### WRITTEN TASK
Starting at the line that contains "The height and width of the screenshot is (980, 1207)." and ending after the line that contains "click(400, 770)", rewrite those lines with "marker" replaced by "icon" and nothing else changed. Give only these lines, without the pictures.

### RECORDS TO PROCESS
━━━━━━━━━━━━━━━━

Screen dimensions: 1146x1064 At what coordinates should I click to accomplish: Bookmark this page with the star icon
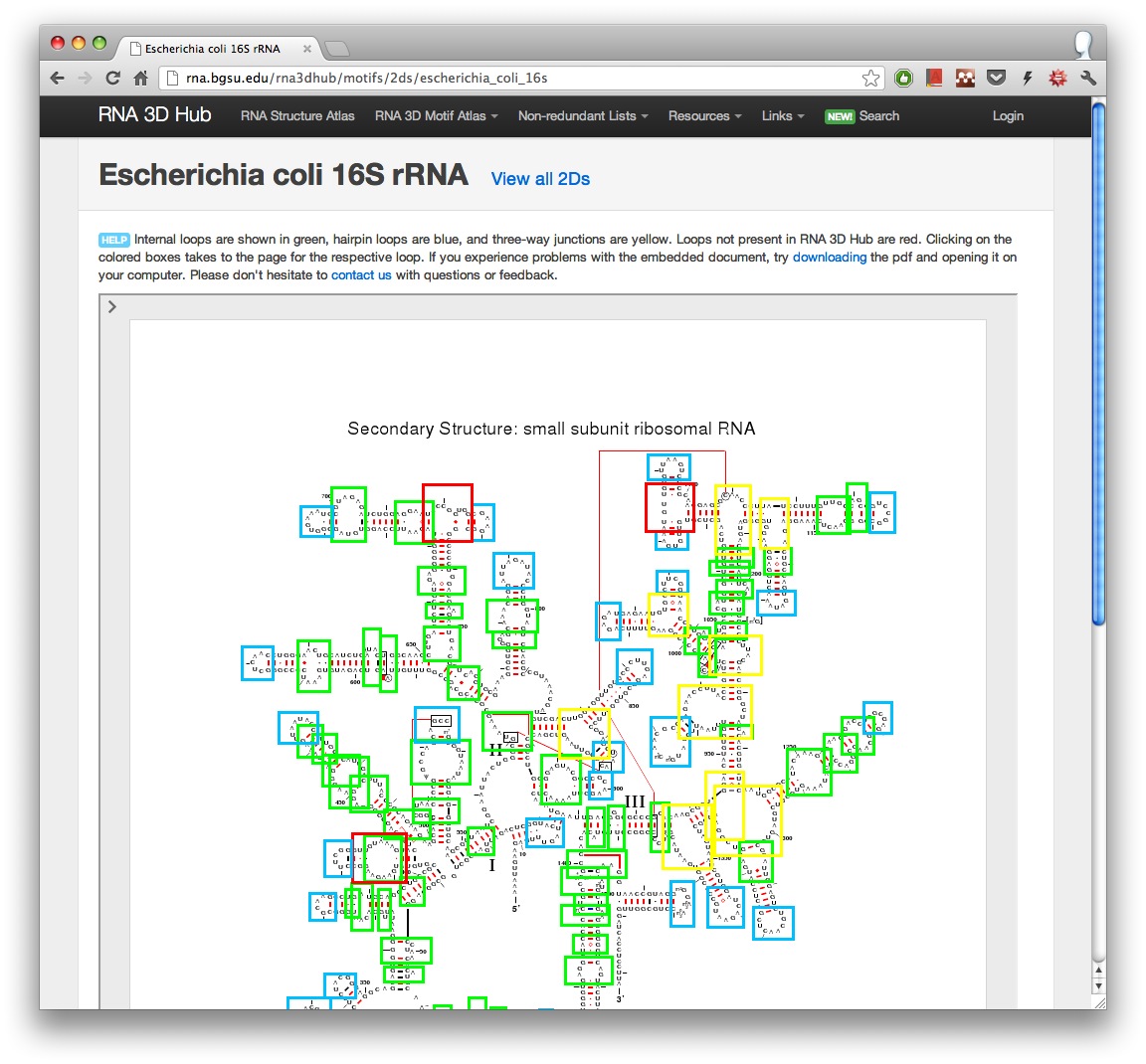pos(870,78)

━━━━━━━━━━━━━━━━

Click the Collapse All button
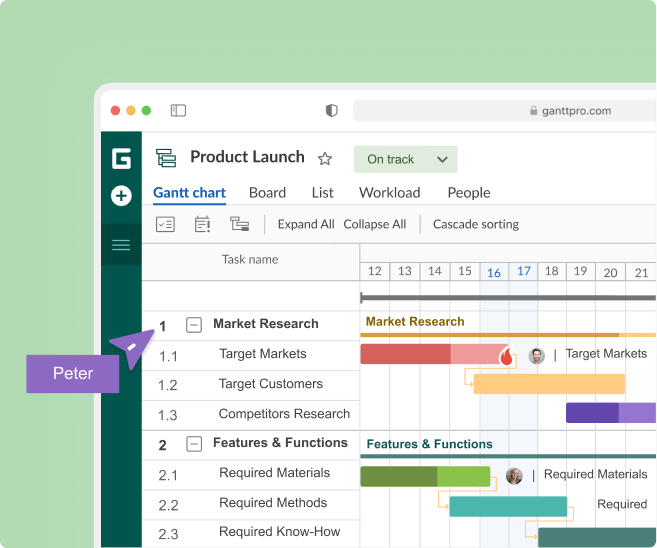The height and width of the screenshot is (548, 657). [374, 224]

━━━━━━━━━━━━━━━━

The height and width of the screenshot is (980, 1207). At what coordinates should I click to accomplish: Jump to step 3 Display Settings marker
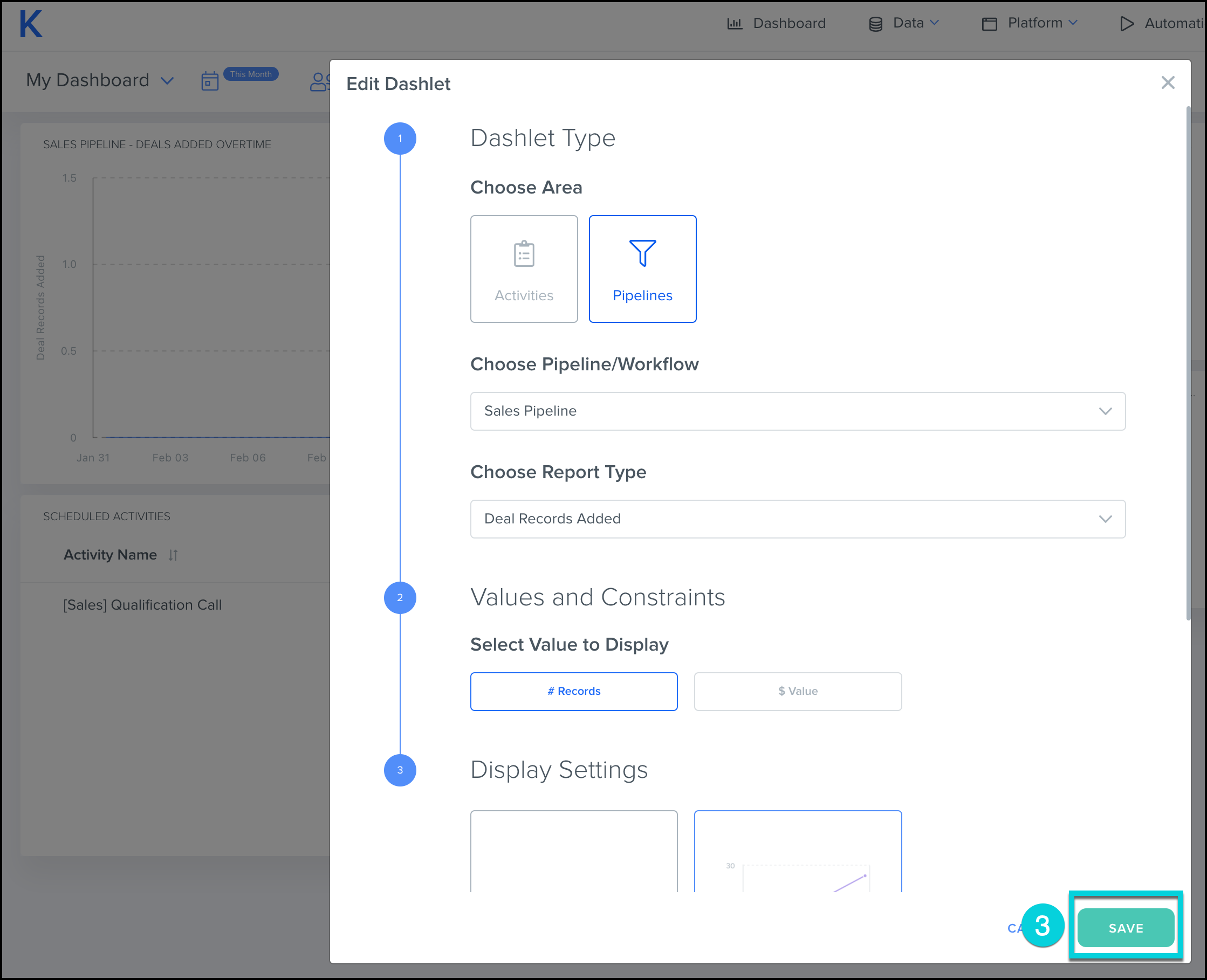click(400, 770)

━━━━━━━━━━━━━━━━

### EXERCISE ANSWER
The height and width of the screenshot is (980, 1207). At what coordinates should I click to accomplish: Jump to step 3 Display Settings icon
click(400, 770)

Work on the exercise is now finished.